Continue the blog post about a Suit's surprises in advertising from the point where it stops.

◆ SOURCE TEXT:
--- START ---
AdLand Suit is Dan Shute, a Board Account Director at Delaney Lund Knox Warren, a top ten London Advertising Agency. This is where I write about the life of a Suit - which can include pretty much anything. Delaney's didn't know I was doing this, but they do now. They still don't agree with everything I say though. They'd also probably rather I swore less.

Wednesday, 22 April 2009

Here's To The Dilution Of Skill-Sets


Don't tell anyone this, but a Suit is often surprised. Beneath the calm, unflappable, pin-stripe (or, increasingly, corduroy) exterior there sits an ever-shifting, ever-reacting mind that deals with each unexpected obstacle or support it comes across. We just don't let it show.

I'm in no way ashamed to admit that it's happened to me on a number of occasions during my career. There was the occasion, early on, when I was a mildly surprised to discover that it wasn't acceptable to wear shorts and flip-flops to work (I've mentioned elsewhere that I arrived in the industry woefully under-educated on the true nature of a Suit). I'll leave you to imagine my reaction when, a couple of years ago, a Creative Director with whom I used to work uttered the immortal line, "D'you know, I sometimes wish this f*cking internet thing had never been invented."

(And breathe.)

More recently still, I was engaged in conversation with another former colleague - this time, a fellow Suit. His background was digital, as they say, having come from a pure-play digital agency (that I won't name) to join my team. On our first day working together, I explained that I would be looking to give him opportunities to do some work in other media - our clients didn't (and don't) delineate themselves in terms of on and off-line, and as such neither would we. More fool me, I expected this to be a positive thing.
--- END ---
◆ Collected data:
--- START ---
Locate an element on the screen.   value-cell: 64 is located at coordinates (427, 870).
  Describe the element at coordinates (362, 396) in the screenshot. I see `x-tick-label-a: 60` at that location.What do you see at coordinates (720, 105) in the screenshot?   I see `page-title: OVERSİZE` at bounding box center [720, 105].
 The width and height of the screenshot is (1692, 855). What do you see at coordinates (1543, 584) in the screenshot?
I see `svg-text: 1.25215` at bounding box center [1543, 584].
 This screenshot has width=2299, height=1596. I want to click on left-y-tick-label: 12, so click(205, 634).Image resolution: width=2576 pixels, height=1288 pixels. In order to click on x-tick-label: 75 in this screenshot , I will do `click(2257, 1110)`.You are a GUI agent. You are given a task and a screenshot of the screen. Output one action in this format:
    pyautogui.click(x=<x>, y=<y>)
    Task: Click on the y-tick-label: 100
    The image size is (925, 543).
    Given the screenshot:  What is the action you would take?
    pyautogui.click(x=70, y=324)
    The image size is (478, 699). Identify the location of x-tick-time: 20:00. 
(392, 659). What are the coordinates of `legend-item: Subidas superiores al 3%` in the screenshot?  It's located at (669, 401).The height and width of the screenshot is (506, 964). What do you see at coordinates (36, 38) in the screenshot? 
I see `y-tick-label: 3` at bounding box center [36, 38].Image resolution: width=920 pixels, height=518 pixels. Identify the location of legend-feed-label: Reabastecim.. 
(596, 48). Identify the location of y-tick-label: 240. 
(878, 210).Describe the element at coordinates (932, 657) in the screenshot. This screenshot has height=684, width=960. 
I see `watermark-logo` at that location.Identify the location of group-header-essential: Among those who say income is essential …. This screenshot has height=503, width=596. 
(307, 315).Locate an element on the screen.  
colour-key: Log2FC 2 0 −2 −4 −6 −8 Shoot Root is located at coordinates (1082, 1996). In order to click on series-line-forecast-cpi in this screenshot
--- END ---
◆ ANSWER AREA:
But no. This Account Manager looked me in the eye (more or less) and explained that, if I didn't mind, he'd rather not get involved in any non-digital work (be it TV, press, poster, experiential, DM or whatever) - he rather liked being a 'Digital Account Manager' and was worried that working in any other media would "dilute his skill-set".

We'll leave him there - as it turned out, neither he nor his undiluted skill-set were around for much longer.

It is, of course, his turn of phrase that has stuck with me. Just ponder it for a minute, roll it round in your mouth - "diluting my skill-set". Now think of all that time you've wasted at school, at art college, in meetings, on courses, in life. All that time you thought you were 'learning stuff', when you were in fact 'diluting your skill-set' and making yourself slightly 'worse' in the process. Every moment you've spent since birth has been a gradual degradation of that key breathing/shitting/crying skill-set with which we are all naturally endowed. In fact, taken to its logical conclusion, evolution (with, to name but one, its dastardly introduction of opposable thumbs - don't you find they're always getting caught on stuff?) is the greatest skill-set dilution of them all.

And I'll stop the rant there - sarcasm is most unbecoming in a Suit. But once I'd got past the surprise, the phrase, and the attitude it embodies, really angered me - for me, it represents a fundamental misunderstanding both of digital and of the role of a Suit.

Here's a quick newsflash for you, chaps - digital is a channel, not a solution.

I'm sorry if that hurts, but you're going to have to deal with it at some point, and it'll make you better at your job the sooner you start. I'm not talking about Flash designers, QAs or html programmers here - they clearly need to be specialists, in the same way that a Flame operator, a retoucher or a director does. But the job of a Suit is not to be a specialist, it's to provide the best solutions to our Clients' business problems, and then to work with specialists to implement them. That means seeing at least a million and one possible options when a challenge is presented, and knowing enough about each of them to establish the best way to proceed.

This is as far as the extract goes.